A sample 16:8 day, hour by hour

Fasting guides love theory. Here's what a good 16:8 day actually looks like on the clock, from alarm to lights out.

This example uses a 7 am wake-up and a 9 am – 5 pm eating window (Kairo builds yours from your own wake time). Shift everything to fit your day.

7:00 am — Wake, water, salt

A large glass of water with a small pinch of salt. You're mildly dehydrated after sleep, and most "morning hunger" is actually thirst.

7:30 am — Black coffee

Coffee blunts appetite and doesn't break your fast. Skip the sugar and the milky pours; a splash of cream won't ruin you, but plain is cleaner.

9:00 am — Break the fast gently

Water first, then a small protein starter — Greek yogurt or a boiled egg. Fifteen minutes later, your real first meal: protein-forward with fibre. Example: a veggie omelette with avocado and whole-grain toast (~480 kcal).

12:30 pm — Main meal

Your biggest plate of the day. Protein anchor (chicken, fish, tofu, legumes), plenty of vegetables, a smart carb. If you train, put your workout before this meal when you can.

4:00–4:45 pm — Close the window well

A protein-led final bite — cottage cheese, skyr, a handful of edamame — not a sugar hit. Ending on protein and fibre means you glide into the fast instead of crashing into it.

5:00 pm — Window closed

Water, tea, or sparkling water for the evening.
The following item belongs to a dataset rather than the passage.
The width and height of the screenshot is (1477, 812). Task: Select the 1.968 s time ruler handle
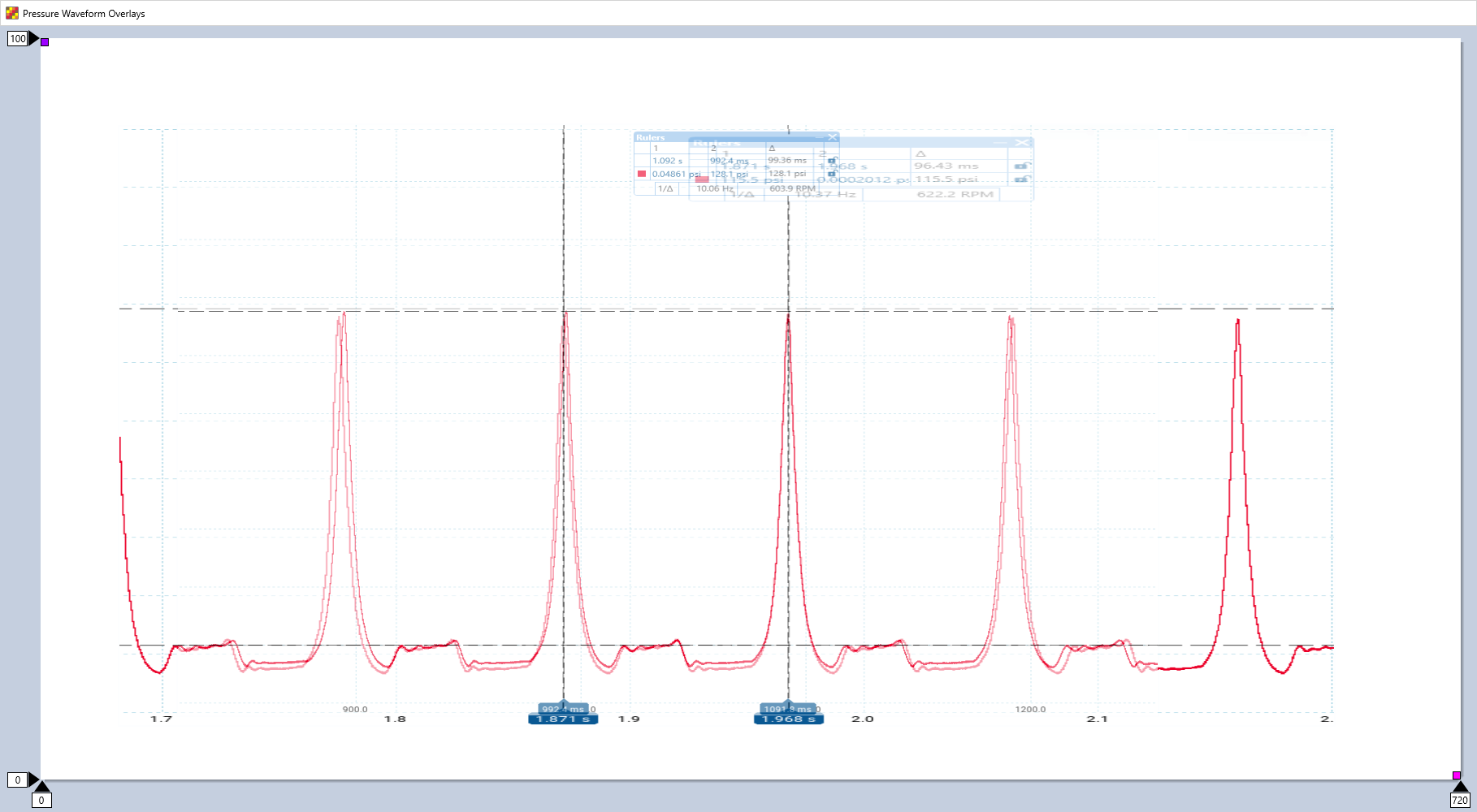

The first few nights of no evening snacking are the hardest part of 16:8 — after a week, it's automatic for most people.

The shape that matters: gentle open → biggest meal mid-window → protein close. However you shift the hours, keep that shape and 16:8 feels easy.

Get your own day mapped

Kairo builds this exact schedule around your wake time, goal, and diet — with meals and calories filled in.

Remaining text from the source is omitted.